“There are multiple factors responsible for the rupee’s rise — we have seen strong data, decent debt flows and a certain amount of positive sentiment getting built around the election outcome,” Brijen Puri, head of trading at JPMorgan Chase, said. Market participants believe the currency could gain further to at least 60 over the next three weeks as positive data and sentiment could lure in more dollars.
Foreign investors have poured in $4.85 billion so far in 2014 into Indian debt, more than 50% of the $8 billion they pulled out in 2013.High yields and favourable hedging costs have prompted foreign investors to keep buying Indian paper. The 91-day treasury bill yield is at 9.20% currently. With cost of hedging rupee assets in the preferred offshore market being around 6-7%, a foreign investor could get a return of more than 2% on rupee debt.
“I think the appreciation would not go beyond 60 in the short term,” said Ashish Parthasarthy, head of treasury at HDFC Bank. In contrast to a massive 20% fall during May-August last year to an all-time low of 68.85, the rupee has gained 12% since then.

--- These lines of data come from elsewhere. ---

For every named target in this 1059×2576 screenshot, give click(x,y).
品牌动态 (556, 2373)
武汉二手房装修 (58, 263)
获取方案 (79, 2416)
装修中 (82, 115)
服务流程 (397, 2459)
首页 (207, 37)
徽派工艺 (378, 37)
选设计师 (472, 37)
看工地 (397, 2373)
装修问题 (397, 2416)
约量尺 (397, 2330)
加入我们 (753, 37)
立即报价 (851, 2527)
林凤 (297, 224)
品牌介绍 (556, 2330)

The recent unrest in Ukraine also hit most currencies with the Russian rouble hitting its all-time low.
However, the rupee depreciated far less — only 0.5% — than its peers over the Ukraine jitters, reflecting the return of foreign investors' faith into Indian assets.
The currency had taken a beating during May-August 2013 when it had hit an all-time low of 68.85 after the US Federal Reserve indicated it would soon start unwinding its stimulus programme.

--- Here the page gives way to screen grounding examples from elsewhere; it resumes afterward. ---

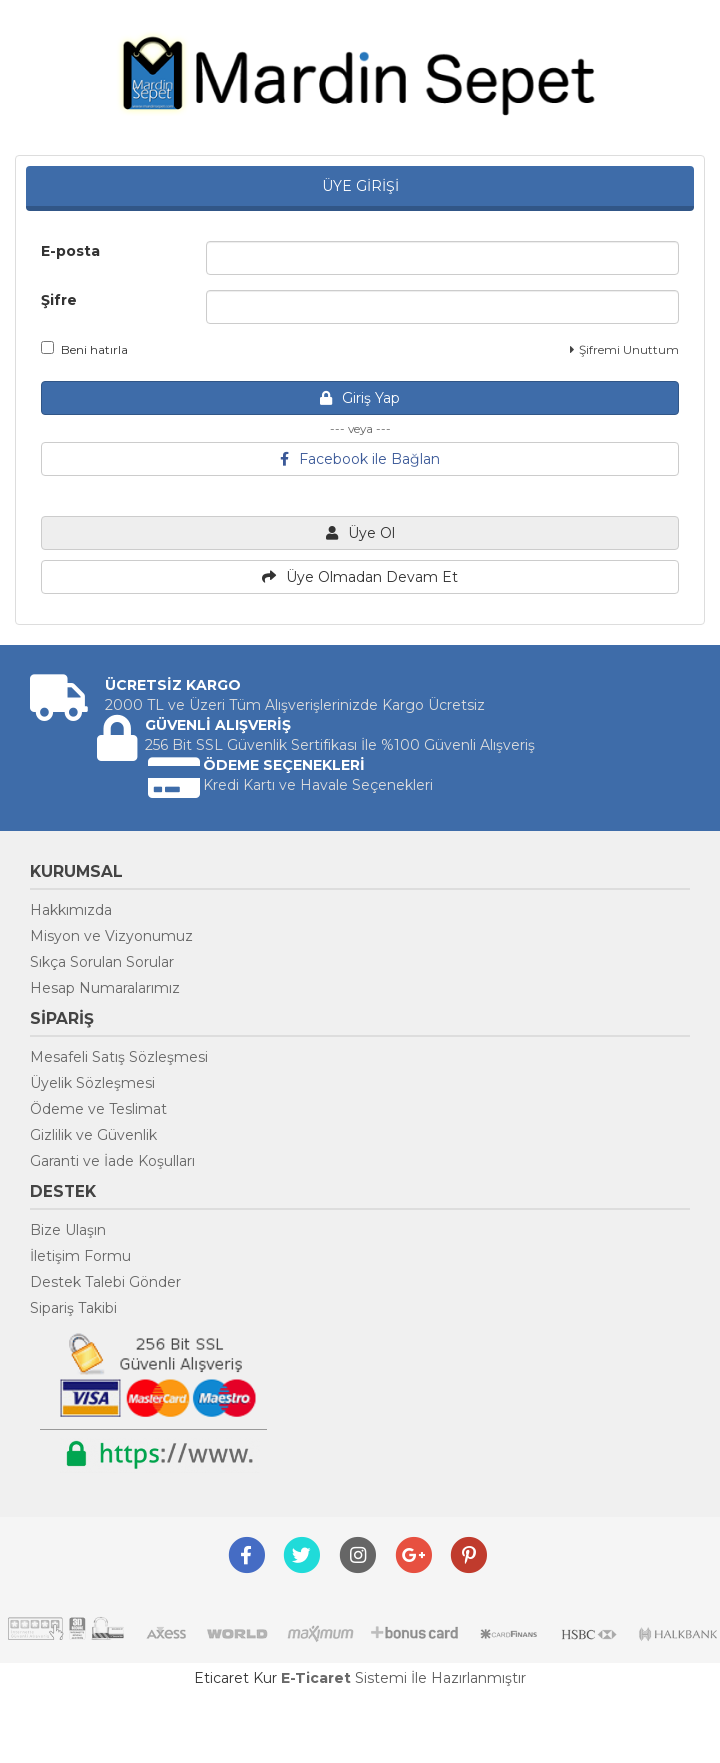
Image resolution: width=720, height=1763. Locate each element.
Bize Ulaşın (68, 1230)
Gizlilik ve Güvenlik (93, 1135)
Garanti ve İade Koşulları (112, 1161)
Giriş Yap (360, 398)
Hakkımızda (71, 910)
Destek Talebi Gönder (105, 1282)
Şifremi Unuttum (624, 349)
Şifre (59, 300)
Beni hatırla (84, 349)
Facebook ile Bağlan (360, 459)
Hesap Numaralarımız (105, 988)
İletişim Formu (80, 1256)
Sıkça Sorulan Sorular (102, 962)
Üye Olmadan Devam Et (360, 577)
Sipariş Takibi (73, 1308)
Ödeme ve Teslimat (98, 1109)
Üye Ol (360, 533)
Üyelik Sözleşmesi (92, 1083)
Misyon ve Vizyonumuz (111, 936)
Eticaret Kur (235, 1678)
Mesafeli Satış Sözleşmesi (119, 1057)
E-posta (70, 251)
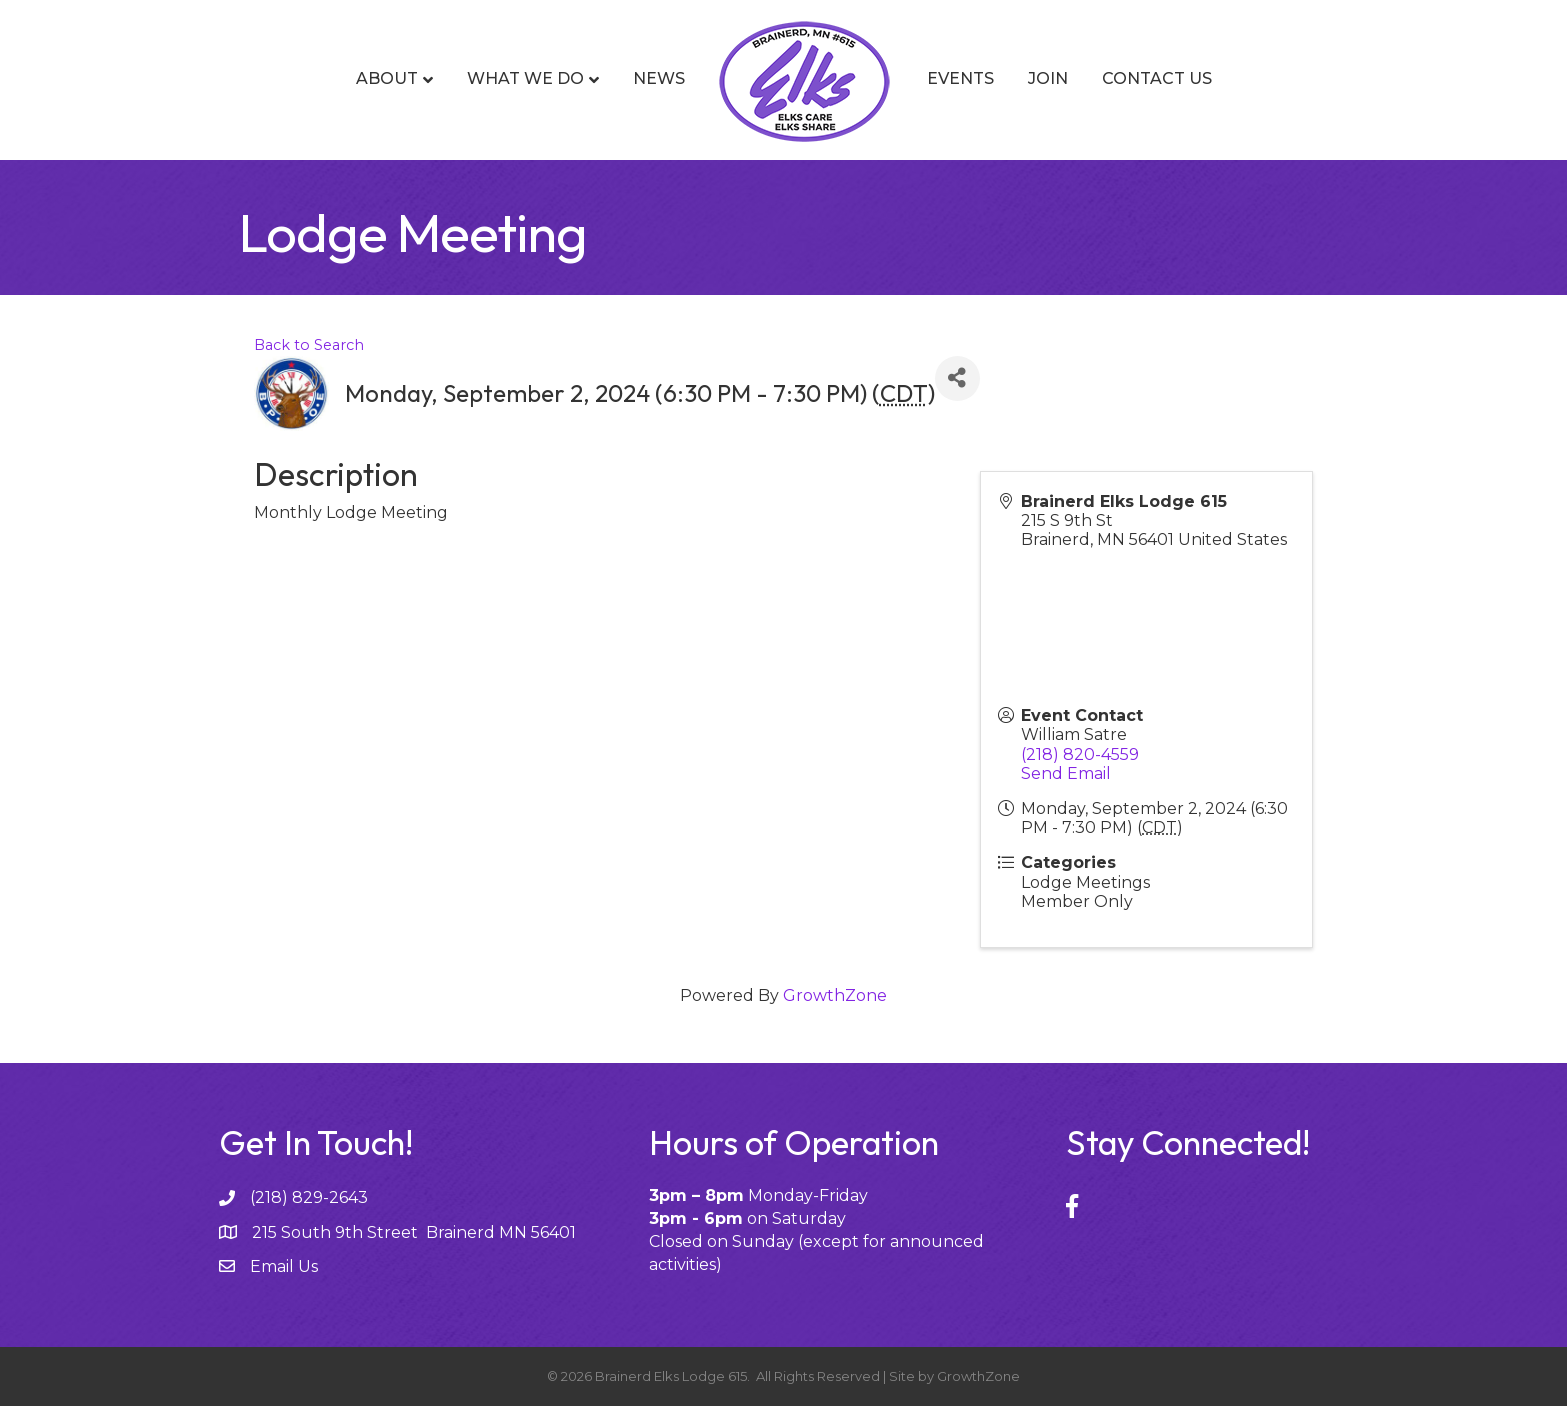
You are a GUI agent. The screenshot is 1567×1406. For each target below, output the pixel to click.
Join (1048, 78)
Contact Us (1157, 78)
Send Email (1066, 773)
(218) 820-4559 (1080, 754)
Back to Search (309, 345)
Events (960, 78)
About (387, 78)
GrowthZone (835, 995)
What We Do (525, 78)
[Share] (957, 378)
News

Data released on Wednesday showed that India's current account deficit fell to a four-year low of $4.2 billion in October-December, which is less than 1% of GDP.General elections will be conducted across the country spread over 34 days between April 7 and May 16, and exit polls predict a strong coalition led by the BJP.

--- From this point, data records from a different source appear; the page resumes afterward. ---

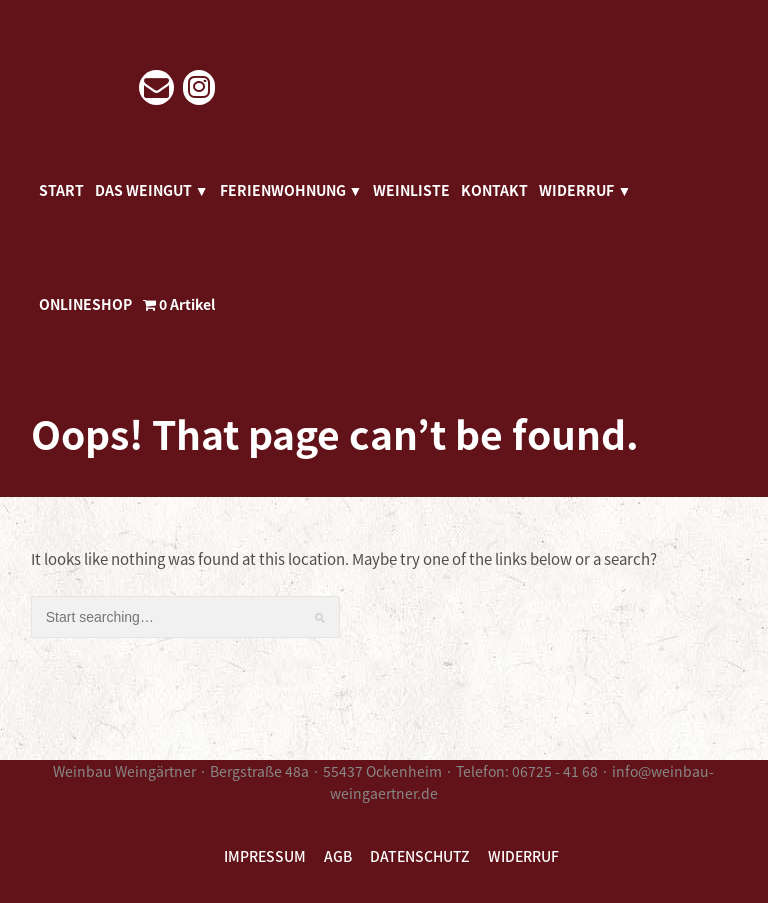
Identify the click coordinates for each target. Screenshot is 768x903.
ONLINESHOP (85, 304)
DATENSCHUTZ (420, 856)
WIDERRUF (523, 856)
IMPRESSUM (265, 856)
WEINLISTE (411, 190)
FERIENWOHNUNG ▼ (291, 190)
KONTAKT (494, 190)
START (61, 190)
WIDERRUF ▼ (585, 190)
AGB (338, 856)
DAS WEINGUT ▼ (152, 190)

Market participants believe the current momentum of dollar inflows would sustain in the run up to the elections. “However, this may soon ease off, as most of the recent flows into debt have been at the short end, wherein FII's outstanding investment is likely to hit the cap,” said Deutsche Bank in a report.
FIIs have already exhausted the investment limit in short-term treasury bills and commercial papers. Puri of JPMorgan Chase expects the flows to slowdown slightly owing to the limits being exhausted.